ECLI:NL:CRVB:2019:2584
Centrale Raad van Beroep
- Hoger beroep
- Rechtspraak.nl
Hoger beroep inzake WIA-uitkering en arbeidsongeschiktheidsevaluatie
In deze zaak heeft de Centrale Raad van Beroep op 24 juli 2019 uitspraak gedaan in het hoger beroep van appellante tegen een besluit van het Uitvoeringsinstituut werknemersverzekeringen (Uwv) met betrekking tot haar WIA-uitkering. Appellante, die sinds 2 februari 2010 arbeidsongeschikt is door psychische en lichamelijke klachten, had eerder een loongerelateerde WGA-uitkering ontvangen. Het Uwv had haar na afloop van deze uitkering een WGA-loonaanvullingsuitkering toegekend, maar de werkgever van appellante had bezwaar gemaakt tegen dit besluit, omdat er geen actueel sociaal medisch oordeel aan ten grondslag lag. Na een verzekeringsgeneeskundig onderzoek en aanpassing van de Functionele Mogelijkhedenlijst (FML), heeft het Uwv vastgesteld dat appellante 55,05% arbeidsongeschikt is.

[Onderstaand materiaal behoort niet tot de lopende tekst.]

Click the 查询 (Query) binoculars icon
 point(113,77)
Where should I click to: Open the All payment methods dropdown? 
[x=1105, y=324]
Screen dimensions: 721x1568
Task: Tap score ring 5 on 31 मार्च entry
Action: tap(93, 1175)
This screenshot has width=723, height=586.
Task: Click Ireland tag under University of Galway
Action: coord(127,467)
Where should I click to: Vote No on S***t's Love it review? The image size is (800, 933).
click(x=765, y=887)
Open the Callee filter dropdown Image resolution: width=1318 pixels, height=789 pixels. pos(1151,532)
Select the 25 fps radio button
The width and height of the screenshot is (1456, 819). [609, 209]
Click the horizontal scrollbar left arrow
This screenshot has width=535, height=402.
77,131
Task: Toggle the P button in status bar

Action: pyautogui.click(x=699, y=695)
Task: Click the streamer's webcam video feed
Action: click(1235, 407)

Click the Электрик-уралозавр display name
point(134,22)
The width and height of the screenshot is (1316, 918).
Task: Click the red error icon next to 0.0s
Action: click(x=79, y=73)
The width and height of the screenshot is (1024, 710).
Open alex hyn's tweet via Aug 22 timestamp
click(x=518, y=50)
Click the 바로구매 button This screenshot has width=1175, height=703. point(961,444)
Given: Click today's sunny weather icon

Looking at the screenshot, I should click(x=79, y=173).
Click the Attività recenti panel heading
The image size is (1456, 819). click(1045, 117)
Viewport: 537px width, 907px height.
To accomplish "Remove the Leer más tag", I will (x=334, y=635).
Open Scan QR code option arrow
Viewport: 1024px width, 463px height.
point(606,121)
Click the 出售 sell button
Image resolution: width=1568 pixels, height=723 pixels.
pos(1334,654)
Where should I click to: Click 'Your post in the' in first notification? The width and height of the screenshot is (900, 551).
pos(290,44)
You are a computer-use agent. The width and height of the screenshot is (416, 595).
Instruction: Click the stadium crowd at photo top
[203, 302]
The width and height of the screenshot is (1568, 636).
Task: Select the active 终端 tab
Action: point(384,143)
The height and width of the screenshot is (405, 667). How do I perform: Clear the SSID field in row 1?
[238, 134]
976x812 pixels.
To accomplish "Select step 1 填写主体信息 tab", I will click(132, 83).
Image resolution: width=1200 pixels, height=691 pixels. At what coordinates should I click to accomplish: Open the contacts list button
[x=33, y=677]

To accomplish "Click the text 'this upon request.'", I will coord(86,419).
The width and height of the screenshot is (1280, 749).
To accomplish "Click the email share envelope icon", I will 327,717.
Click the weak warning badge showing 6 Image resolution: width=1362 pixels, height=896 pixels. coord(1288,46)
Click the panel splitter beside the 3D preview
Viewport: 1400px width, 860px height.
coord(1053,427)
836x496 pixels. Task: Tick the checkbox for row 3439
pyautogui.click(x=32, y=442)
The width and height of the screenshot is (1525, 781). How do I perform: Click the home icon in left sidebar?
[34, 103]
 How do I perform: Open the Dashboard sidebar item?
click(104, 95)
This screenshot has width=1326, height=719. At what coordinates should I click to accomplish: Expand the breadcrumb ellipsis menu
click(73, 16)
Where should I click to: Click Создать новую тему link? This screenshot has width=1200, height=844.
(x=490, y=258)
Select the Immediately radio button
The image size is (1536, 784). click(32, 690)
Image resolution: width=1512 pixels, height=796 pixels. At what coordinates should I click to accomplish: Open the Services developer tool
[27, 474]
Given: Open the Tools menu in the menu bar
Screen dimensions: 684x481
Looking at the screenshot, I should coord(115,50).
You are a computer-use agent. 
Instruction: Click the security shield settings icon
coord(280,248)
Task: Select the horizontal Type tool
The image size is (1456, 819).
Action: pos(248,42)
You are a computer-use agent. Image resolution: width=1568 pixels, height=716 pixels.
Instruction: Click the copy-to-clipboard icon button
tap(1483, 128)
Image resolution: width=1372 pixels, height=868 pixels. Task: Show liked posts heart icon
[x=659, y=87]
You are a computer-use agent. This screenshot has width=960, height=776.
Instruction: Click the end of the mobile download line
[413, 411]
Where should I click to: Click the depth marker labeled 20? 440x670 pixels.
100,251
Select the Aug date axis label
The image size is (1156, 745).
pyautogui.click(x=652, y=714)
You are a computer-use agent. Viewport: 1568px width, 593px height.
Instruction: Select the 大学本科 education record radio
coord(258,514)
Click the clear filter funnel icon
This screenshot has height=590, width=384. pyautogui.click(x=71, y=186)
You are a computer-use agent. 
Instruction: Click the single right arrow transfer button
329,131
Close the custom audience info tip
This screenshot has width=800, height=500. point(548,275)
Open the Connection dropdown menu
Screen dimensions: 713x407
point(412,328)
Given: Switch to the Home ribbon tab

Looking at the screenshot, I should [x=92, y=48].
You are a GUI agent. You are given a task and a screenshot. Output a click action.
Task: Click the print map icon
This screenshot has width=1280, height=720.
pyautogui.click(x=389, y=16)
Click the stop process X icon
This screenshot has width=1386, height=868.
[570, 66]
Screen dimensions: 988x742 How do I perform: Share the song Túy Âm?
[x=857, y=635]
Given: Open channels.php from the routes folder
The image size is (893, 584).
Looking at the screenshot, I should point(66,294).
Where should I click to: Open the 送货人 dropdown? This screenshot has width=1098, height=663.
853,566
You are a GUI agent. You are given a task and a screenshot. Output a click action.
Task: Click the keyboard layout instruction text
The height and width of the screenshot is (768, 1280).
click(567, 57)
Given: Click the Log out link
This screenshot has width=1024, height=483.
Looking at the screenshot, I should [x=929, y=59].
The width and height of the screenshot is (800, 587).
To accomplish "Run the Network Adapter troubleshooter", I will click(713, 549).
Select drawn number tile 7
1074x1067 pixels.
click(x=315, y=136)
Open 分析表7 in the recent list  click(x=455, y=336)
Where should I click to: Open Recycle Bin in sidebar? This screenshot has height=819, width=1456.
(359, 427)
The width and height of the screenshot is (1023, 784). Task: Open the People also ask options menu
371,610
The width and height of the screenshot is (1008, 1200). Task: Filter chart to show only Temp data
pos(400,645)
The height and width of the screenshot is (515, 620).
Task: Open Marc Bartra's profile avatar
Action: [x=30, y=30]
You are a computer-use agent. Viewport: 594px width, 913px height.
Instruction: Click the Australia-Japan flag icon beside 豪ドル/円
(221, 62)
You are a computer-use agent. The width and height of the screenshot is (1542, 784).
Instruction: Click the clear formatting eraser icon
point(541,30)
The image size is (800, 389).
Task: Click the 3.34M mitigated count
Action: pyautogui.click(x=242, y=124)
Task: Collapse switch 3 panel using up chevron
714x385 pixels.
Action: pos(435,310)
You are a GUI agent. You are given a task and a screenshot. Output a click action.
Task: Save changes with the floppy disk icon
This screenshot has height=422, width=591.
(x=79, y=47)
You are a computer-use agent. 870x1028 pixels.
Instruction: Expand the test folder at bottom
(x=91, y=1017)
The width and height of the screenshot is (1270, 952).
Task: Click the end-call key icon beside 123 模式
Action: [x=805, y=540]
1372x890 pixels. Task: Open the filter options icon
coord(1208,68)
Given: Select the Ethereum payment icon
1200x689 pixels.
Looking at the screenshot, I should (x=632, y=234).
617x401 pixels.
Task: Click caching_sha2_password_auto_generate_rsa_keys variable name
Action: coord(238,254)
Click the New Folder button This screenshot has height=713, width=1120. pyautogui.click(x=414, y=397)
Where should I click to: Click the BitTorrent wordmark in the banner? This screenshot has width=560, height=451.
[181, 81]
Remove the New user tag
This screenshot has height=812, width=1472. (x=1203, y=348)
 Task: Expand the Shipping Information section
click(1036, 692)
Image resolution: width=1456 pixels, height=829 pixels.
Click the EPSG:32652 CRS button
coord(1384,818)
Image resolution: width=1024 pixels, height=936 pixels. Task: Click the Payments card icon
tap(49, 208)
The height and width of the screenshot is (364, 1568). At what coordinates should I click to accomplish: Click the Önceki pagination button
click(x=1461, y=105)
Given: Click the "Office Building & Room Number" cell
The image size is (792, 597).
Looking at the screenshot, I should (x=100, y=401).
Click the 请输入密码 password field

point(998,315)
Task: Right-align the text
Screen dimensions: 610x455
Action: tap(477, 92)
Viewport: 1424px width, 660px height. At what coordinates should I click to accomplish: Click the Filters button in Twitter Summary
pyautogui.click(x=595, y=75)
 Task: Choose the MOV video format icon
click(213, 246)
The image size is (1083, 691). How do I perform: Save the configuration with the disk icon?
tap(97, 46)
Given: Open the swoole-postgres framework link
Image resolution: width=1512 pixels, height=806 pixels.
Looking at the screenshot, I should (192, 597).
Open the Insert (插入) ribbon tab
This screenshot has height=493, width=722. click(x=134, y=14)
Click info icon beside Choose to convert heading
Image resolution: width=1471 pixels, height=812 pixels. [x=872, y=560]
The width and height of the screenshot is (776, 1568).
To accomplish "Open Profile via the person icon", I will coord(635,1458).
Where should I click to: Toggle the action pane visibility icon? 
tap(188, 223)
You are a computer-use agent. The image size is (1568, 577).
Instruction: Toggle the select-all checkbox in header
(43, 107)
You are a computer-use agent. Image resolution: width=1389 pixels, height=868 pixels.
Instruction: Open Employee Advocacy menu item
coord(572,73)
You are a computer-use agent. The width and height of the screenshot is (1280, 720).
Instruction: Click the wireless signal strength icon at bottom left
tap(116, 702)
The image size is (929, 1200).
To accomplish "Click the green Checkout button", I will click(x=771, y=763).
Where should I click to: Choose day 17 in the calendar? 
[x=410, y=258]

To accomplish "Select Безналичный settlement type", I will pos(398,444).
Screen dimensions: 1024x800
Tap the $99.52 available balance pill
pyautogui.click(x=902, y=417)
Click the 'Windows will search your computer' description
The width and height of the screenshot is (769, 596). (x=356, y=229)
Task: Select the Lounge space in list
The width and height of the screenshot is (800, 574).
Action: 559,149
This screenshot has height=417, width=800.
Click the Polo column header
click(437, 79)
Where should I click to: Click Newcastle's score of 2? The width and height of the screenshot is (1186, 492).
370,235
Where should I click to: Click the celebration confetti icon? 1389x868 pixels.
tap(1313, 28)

De rechtbank Zeeland-West-Brabant had het beroep van appellante tegen het bestreden besluit ongegrond verklaard, maar in hoger beroep heeft appellante betoogd dat onvoldoende rekening is gehouden met haar klachten. De Raad heeft een deskundige ingeschakeld die concludeerde dat de FML van 17 februari 2015 niet het juiste beeld gaf van de beperkingen van appellante. De deskundige heeft vastgesteld dat appellante op de datum in geding, 21 september 2014, meer beperkingen had dan in de eerdere FML was opgenomen. De Raad heeft de conclusies van de deskundige gevolgd en geoordeeld dat de medische grondslag van het bestreden besluit niet juist was. De Raad heeft het Uwv veroordeeld in de proceskosten van appellante, die in totaal € 5.931,48 bedragen.
De uitspraak bevestigt de eerdere beslissing van de rechtbank, maar erkent de noodzaak van een zorgvuldiger medische evaluatie en de gevolgen daarvan voor de arbeidsongeschiktheidsbeoordeling.